Someone has to protect poor defenceless Intel.

A generic question about pulled patches.
If MS pulls a patch, should users uninstall the patch, even if is not causing issues?

Anak · 09 Jan 2018

I wouldn't.

Searching your question (google): If MS pulls a patch, should users uninstall the patch, even if is not causing issues? comes with different answers. Usually MS will announce either publicly or at the beginning of the patch process whether or not you should uninstall before applying a corrected version of the same update/patch.

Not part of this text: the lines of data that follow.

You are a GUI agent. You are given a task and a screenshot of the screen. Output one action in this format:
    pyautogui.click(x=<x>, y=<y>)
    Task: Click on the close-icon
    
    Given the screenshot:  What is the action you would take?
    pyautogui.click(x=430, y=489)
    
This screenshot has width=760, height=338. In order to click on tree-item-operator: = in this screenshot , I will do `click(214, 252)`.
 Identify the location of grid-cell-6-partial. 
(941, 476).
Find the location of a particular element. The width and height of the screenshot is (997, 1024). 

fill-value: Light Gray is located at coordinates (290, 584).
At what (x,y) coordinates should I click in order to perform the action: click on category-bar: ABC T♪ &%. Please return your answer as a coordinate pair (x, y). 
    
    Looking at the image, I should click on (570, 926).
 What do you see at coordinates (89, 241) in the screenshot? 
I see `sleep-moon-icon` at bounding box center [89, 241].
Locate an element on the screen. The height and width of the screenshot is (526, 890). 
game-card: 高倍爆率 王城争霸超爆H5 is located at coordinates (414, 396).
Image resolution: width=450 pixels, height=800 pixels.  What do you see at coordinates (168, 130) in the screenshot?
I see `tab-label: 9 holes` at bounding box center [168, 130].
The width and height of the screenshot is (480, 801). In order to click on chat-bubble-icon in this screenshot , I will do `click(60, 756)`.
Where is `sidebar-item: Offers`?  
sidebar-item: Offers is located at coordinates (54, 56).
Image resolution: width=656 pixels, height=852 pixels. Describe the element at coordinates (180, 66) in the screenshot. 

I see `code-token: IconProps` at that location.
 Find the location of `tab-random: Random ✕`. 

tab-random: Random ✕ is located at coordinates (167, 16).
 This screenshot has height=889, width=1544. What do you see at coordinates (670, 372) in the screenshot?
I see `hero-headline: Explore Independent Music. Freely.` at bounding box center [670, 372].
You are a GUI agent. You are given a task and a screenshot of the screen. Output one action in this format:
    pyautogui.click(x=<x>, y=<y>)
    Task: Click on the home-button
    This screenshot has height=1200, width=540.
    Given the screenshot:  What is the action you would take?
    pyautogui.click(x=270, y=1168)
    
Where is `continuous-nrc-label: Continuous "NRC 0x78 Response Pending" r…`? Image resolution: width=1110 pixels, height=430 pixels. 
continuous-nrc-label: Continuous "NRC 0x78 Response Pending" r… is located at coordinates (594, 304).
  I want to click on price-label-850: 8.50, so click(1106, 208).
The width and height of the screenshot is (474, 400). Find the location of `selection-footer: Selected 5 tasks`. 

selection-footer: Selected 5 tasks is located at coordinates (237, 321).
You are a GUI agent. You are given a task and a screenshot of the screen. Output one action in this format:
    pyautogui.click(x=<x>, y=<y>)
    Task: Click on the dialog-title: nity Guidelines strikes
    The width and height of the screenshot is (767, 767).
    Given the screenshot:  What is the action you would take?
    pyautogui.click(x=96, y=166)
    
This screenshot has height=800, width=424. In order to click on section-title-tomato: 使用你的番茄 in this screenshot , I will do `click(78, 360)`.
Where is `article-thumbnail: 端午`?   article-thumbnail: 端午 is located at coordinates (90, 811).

The ones I'd have some concern about are the ones that D/L'd the standalone patch through the update catalog but if MS is up to speed

that scenario should also be covered by an installer that checks your logs and if it finds an older version of itself it should/would be removed before the updating.
The same goes for doing the patch through Win Updates, but in this day and age of computing it seems that all bets are off and the best defense is to remain vigilant.

ethel · 10 Jan 2018

Hi Everyone, Today I have been offered the Windows Malicious Software Removal Tool x 64 January 2018
(KB890830) and it is the only update Microsoft has offered, it downloaded and installed, but when I open
it, it does not run. I am using Panda Free Antivirus, I have a key under Quality Compat, but it only looks
like part of the key. I normally install the Quality Monthly Rollups but it does not look like it is being offered
this month.

Anak · 10 Jan 2018

Hi ethel,

When you installed the MSRT (Malicious Software Removal Tool) did you notice that it took awhile to finish and close out windows updates? If it did that indicates that it ran; The MSRT will automatically run after installation without any intervention from the user, and it's designed to purge itself after running.
I'm close to doing my updates and I'll post back on how it went.

January 3, 2018 - KB4056897 (Security-only update) Windows 7-011018.png

According to this site Panda was supposed to have the key ready on the 9th scroll down a bit to see panda on the left and it looks like they did by your screen shot. In all the posts I've seen that key never describes what AV set it, it is enough to know that it is there. You can also check the link to panda on the far right for more.

To check the name go back to the key and do you see the faint vertical line?

January 3, 2018 - KB4056897 (Security-only update) Windows 7-quacom.png

Place your cursor over it until it changes to this

January 3, 2018 - KB4056897 (Security-only update) Windows 7-qualcom1.png

then double click to expand the column, that should enable you to view the whole name. That column line can also be expanded by click/and hold then drag to the right to expand.

I haven't seen any mention of the QMR (Quality Monthly Rollups). MS has been so busy getting the out of band update on the 3rd ready they may forgo the QMR. Because of the Intel situation I wouldn't doubt IMHO that updates will be in a state of turmoil for at least another couple of months.